### 課題要件
1. 次の(a)〜(c)がペンテコステ礼拝の説教の内容と一致するかどうか、それぞれ「はい」か「いいえ」で答え、判断の根拠となる説教中の語句を正確に引用してください。(a) 聖霊が降ったのは、イエス・キリストが天に上げられてから10日後である。(b) エル・グレコの絵はルーヴル美術館に所蔵されている。(c) 聖霊が降ったことのしるしは、激しい風の音であった。
2. ペンテコステ礼拝の説教の続きを、本文が途切れたところから書いてください。

2021年5月23日「聖霊に満たされ」
2021年5月23日 花巻教会 主日礼拝・教会学校と合同
聖書箇所:使徒言行録2章1-11節
「聖霊に満たされ」
ペンテコステ(聖霊降臨日)
本日はご一緒にペンテコステ礼拝をおささげしています。ペンテコステは「聖霊降臨日」とも呼ばれます。イエス・キリストが復活して天に上げられた後、弟子たちの上に聖霊が降ったことを記念する日です。キリスト教において、クリスマス、イースターと共に重要な祭日とされています。
改めて、ペンテコステの場面がどのようなものであったか、振り返ってみたいと思います(使徒言行録2章1-11節)。
イエス・キリストが天に上げられてから10日が経ったその日、エルサレムに残った弟子たちはみな一つになって集まっていました。すると突然、激しい《風》が吹いてくるような音が天から聞こえ、家中に響きわたりました。そして《炎のような舌》が分かれ分かれに現れ、一人一人の上にとどまりました。この不思議な《炎のような舌》が、弟子たちのもとに聖霊が降ったことのしるしでした。
この場面を描いたエル・グレコの有名な絵をご一緒に見てみたいと思います(1605-1610年頃、プラド美術館所蔵)。スクリーンの画像をご覧ください。人々の頭の上に小さな炎のようなものが描かれていますね。これが《炎のような舌》です。
この10日前、主イエスが天に上げられる際、弟子たちに聖霊を送る約束をしてくださっていました(ルカによる福音書24章49節)。その約束通り、弟子たちのもとに聖霊が降ったのです。

### 記録抜粋
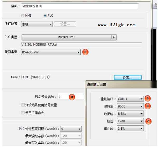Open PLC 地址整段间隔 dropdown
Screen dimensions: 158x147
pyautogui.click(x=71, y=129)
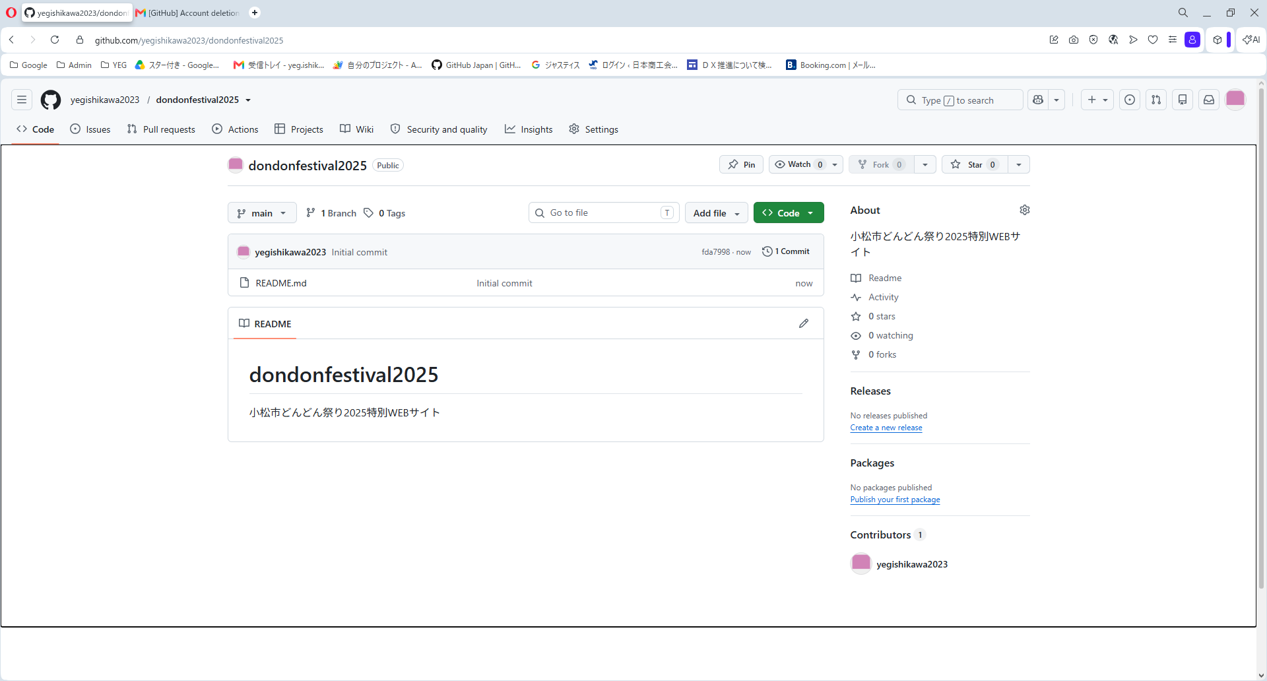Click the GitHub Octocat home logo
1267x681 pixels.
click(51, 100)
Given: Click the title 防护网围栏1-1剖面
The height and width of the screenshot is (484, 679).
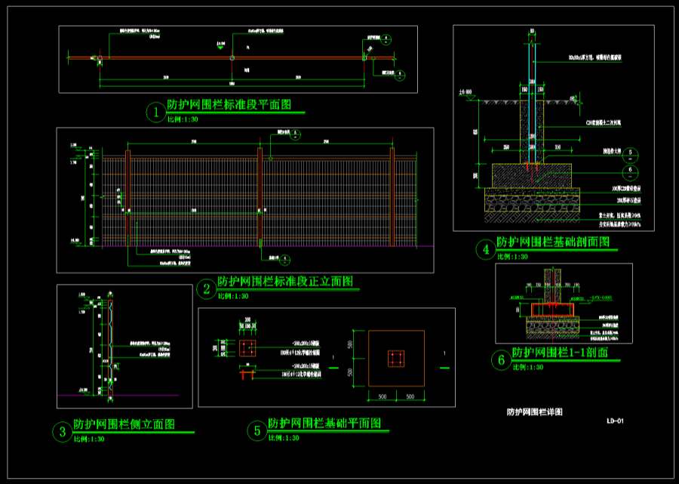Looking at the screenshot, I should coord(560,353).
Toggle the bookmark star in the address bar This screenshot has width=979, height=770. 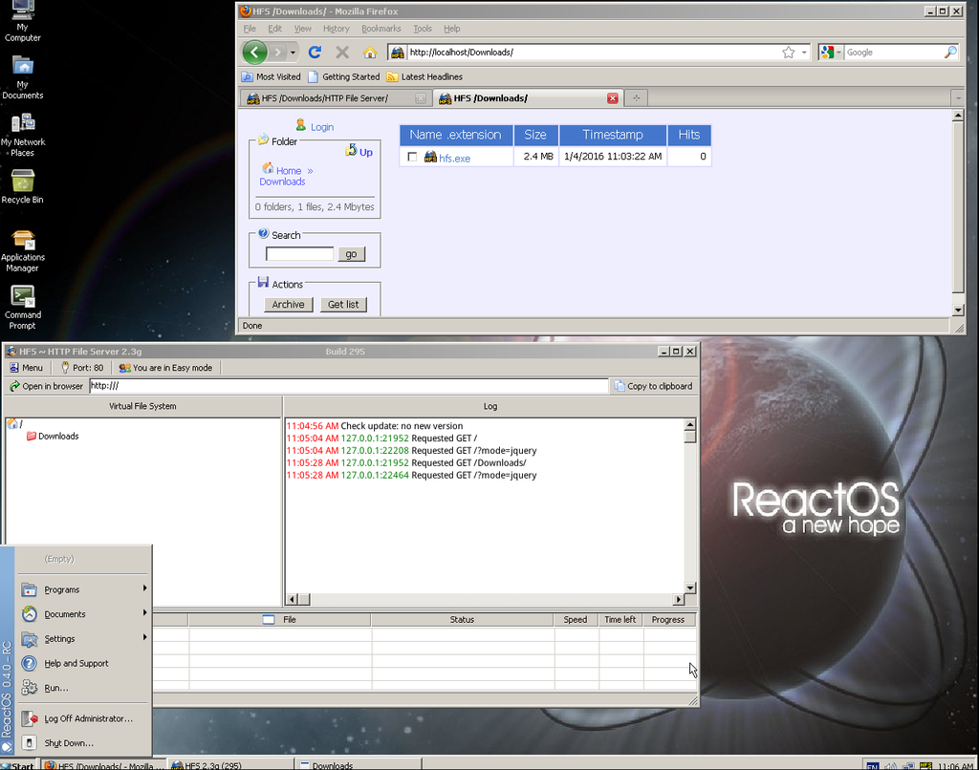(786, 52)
--
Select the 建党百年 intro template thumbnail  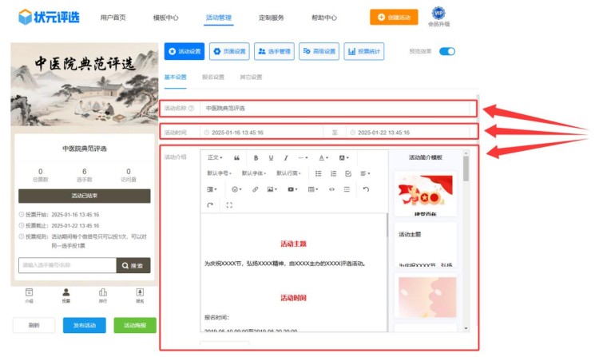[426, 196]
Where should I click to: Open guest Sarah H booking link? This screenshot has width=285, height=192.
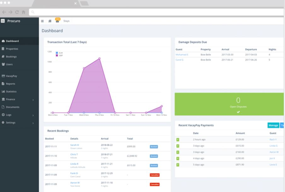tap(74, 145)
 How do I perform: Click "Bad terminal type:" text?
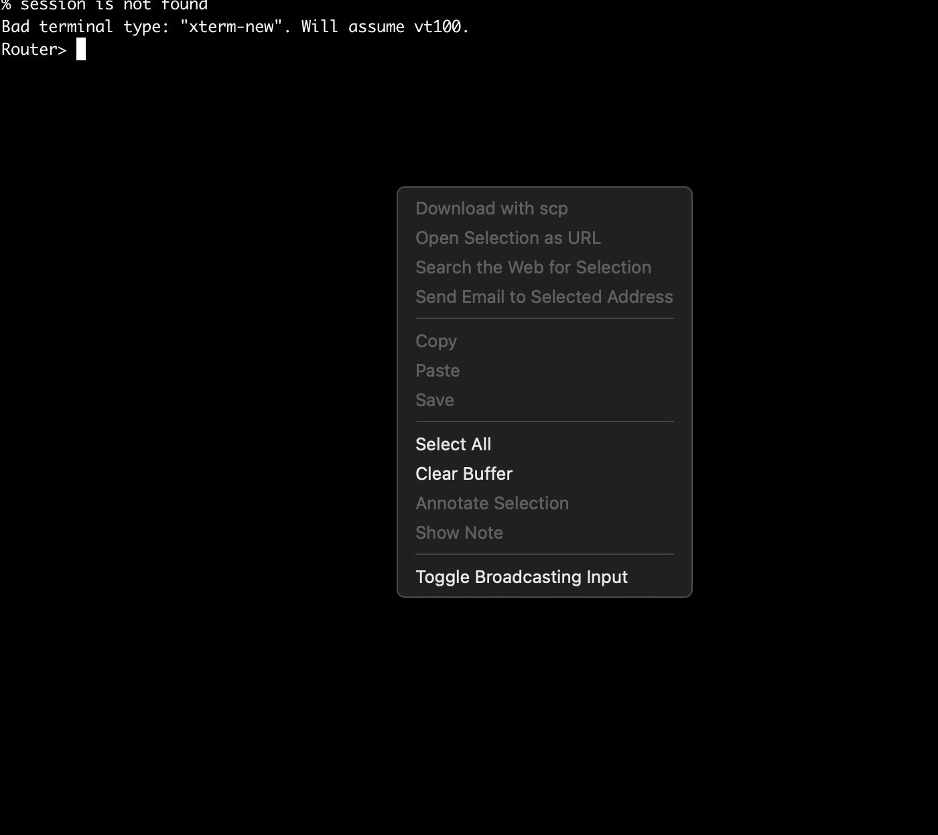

### 解答
1.
(a) はい。「イエス・キリストが天に上げられてから10日が経ったその日」
(b) いいえ。「プラド美術館所蔵」
(c) いいえ。「この不思議な《炎のような舌》が、弟子たちのもとに聖霊が降ったことのしるしでした。」

2.
聖霊に満たされた弟子たちは、聖霊が語らせるままに、さまざまな国の言葉で話し始めます。周りにいたユダヤの人々はこの物音にびっくりし、何事かと集まってきます。そうしてそこで自分の故郷の言葉が話されているのを聞いて、あっけにとられてしまいました。
9-11節のところではさまざまな地名が挙げられていましたね。パルティア、メディア、エラム、メソポタミア、ユダヤ、カパドキア、ポントス、アジア……。これらは当時知られていた国々のリストであると言われています。すなわち、世界中の国の名がここで挙げられているのですね。祭りのために諸国からエルサレムに集まっていた人々は、そこで自分の故郷の言葉が話されているのを聞き、驚いたのでした。
聖霊が一人ひとりの上に
以上が、弟子たちのもとに聖霊がくだった、ペンテコステの出来事です。この場面から私たちはたくさんの、豊かなメッセージを汲み取ることができるでしょう。本日はその中で、聖霊が降ったしるしである《炎のような舌》が、その場にいた一人ひとりの上にとどまったところに注目してみたいと思います。3節《そして、炎のような舌が分かれ分かれに現れ、一人一人の上にとどまった》。
神さまは、弟子のリーダーであったペトロだけに聖霊がお遣わしになったのではありませんでした。その場にいた弟子たち全員に、ご自身の霊をお遣わしになったのです。
聖霊なる主は私たち一人ひとりの上に降って下さる――このことを本日はご一緒に大切に心に留めたいと思います。
カリスマ ~神さまからの贈り物
神さまは私たち一人ひとりに聖霊を送って下さる。そして、私たち一人ひとりに、大切な役割を与えて下さっていることを聖書は語っています(コリントの信徒への手紙一12章4-11節)。この神さまから与えられている能力や役割を私たちは「賜物(たまもの)」と呼んでいます。
「賜物」は、新約聖書の原文のギリシャ語では「カリスマ」という言葉です。カリスマは私たちの日常生活でも使われている言葉ですよね。人の心を惹きつける魅力をもつ人のことを「カリスマ」と呼んだり、たくさんの人に熱烈に支持されている人について「あの人にはカリスマ性がある」と言ったりします。そのような意味で浸透しているカリスマですが、もともとは聖書に出てくる言葉です。神さまが聖霊を通して私たちに与えてくださっている大切な贈り物、それがカリスマです。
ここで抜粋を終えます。